That beige flags are debatable may have helped the term take
off on TikTok, a platform that prioritizes engagement. Many of the videos are
accompanied by heated comment sections, some of them tens of thousands of
messages long, in which viewers weigh in on just how peeved they would be by
the trait in question.
Kallie Fockler, 19, a barista in eastern Ohio, watched one
video in which a woman describes her boyfriend’s habit of eating live ants he
finds crawling around his house as a beige flag. “To me? Total red flag,”
Fockler said. (Many commenters agreed, although eating insects is common in
many cultures outside the US.)
Fockler posted a similar video about her own boyfriend, who
struggles to remember plans but can retain a seemingly unlimited number of
facts about sharks. Fockler is charmed by his encyclopedic knowledge of fin
shapes, but some commenters on her video were not.
“I’ll take the sharks,” she said, “as long as you’re not
eating ants.”
The newest shade of flag has entered a sprawling lexicon of
dating terms that is expanding as more people discuss their love lives online.
Definitions are in flux: In a video posted on TikTok last year, Caitlin MacPhail
described beige flags as things that come across as boring on a dating app
profile — like alluding in any way to “The Office.” “If you’re looking for the
Pam to your Jim, I’m just going to assume you have no deeper meaning,” she
said.
But the term has evolved into something weirder. “My
husband’s beige flag is when he acts like he’s going to give me a kiss,” one
user wrote in a video posted last month, “but he’s really hiding a whole
strawberry in his mouth and then proceeds to push the strawberry into my
mouth.”

■ **DIRECTION 1**: Repeat word for word the part of the beige flags passage that opens with the words containing "Kallie Fockler, 19, a" and closes with "love lives online.".
■ **DIRECTION 2**: In the beige flags passage, what does Kallie Fockler's boyfriend know a seemingly unlimited number of facts about?
The material after this point has nothing to do with the beige flags passage.

■ **SUPPLIED ENTRIES**:

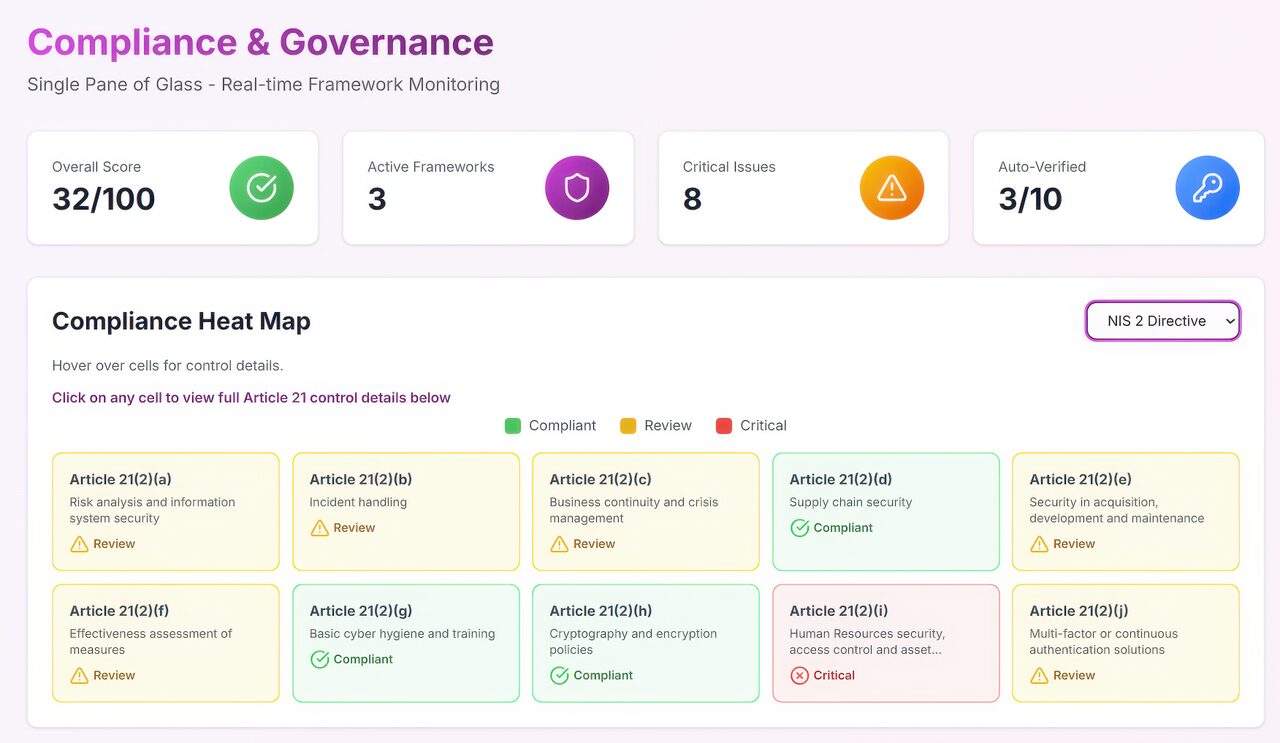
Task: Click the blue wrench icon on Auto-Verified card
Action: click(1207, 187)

...

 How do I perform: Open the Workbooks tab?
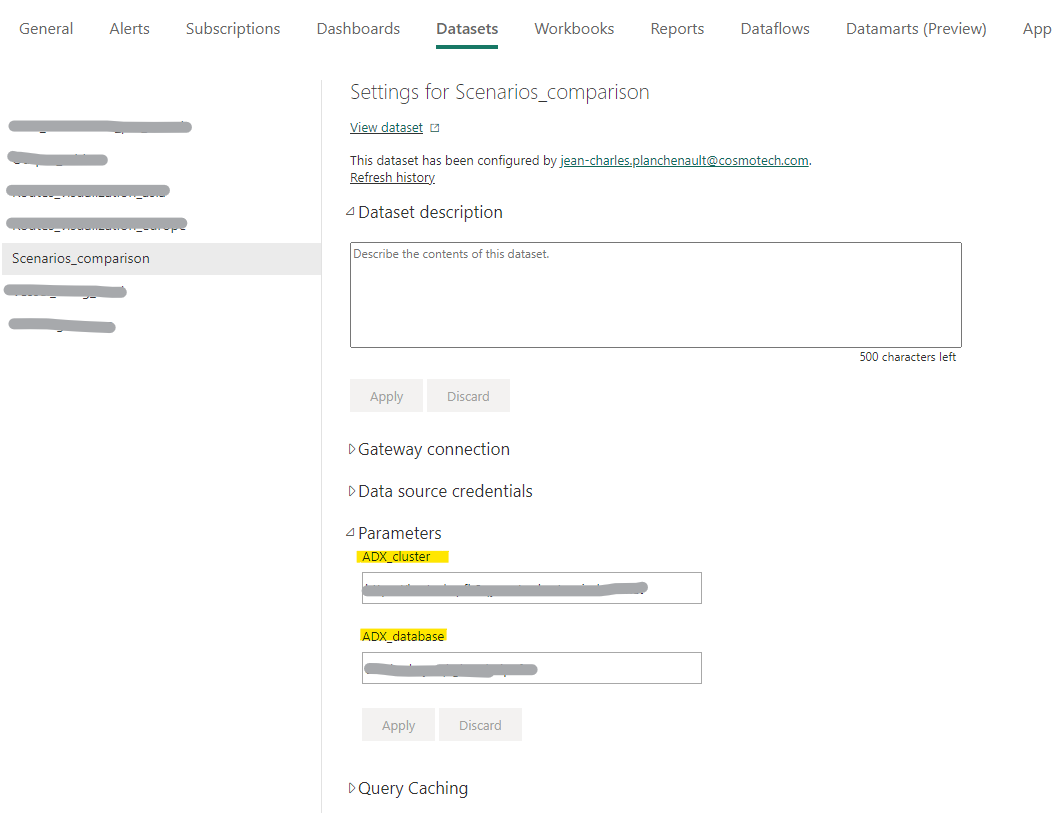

■ **OUTPUT 1**:
Kallie Fockler, 19, a barista in eastern Ohio, watched one
video in which a woman describes her boyfriend’s habit of eating live ants he
finds crawling around his house as a beige flag. “To me? Total red flag,”
Fockler said. (Many commenters agreed, although eating insects is common in
many cultures outside the US.)
Fockler posted a similar video about her own boyfriend, who
struggles to remember plans but can retain a seemingly unlimited number of
facts about sharks. Fockler is charmed by his encyclopedic knowledge of fin
shapes, but some commenters on her video were not.
“I’ll take the sharks,” she said, “as long as you’re not
eating ants.”
The newest shade of flag has entered a sprawling lexicon of
dating terms that is expanding as more people discuss their love lives online.

■ **OUTPUT 2**: Sharks.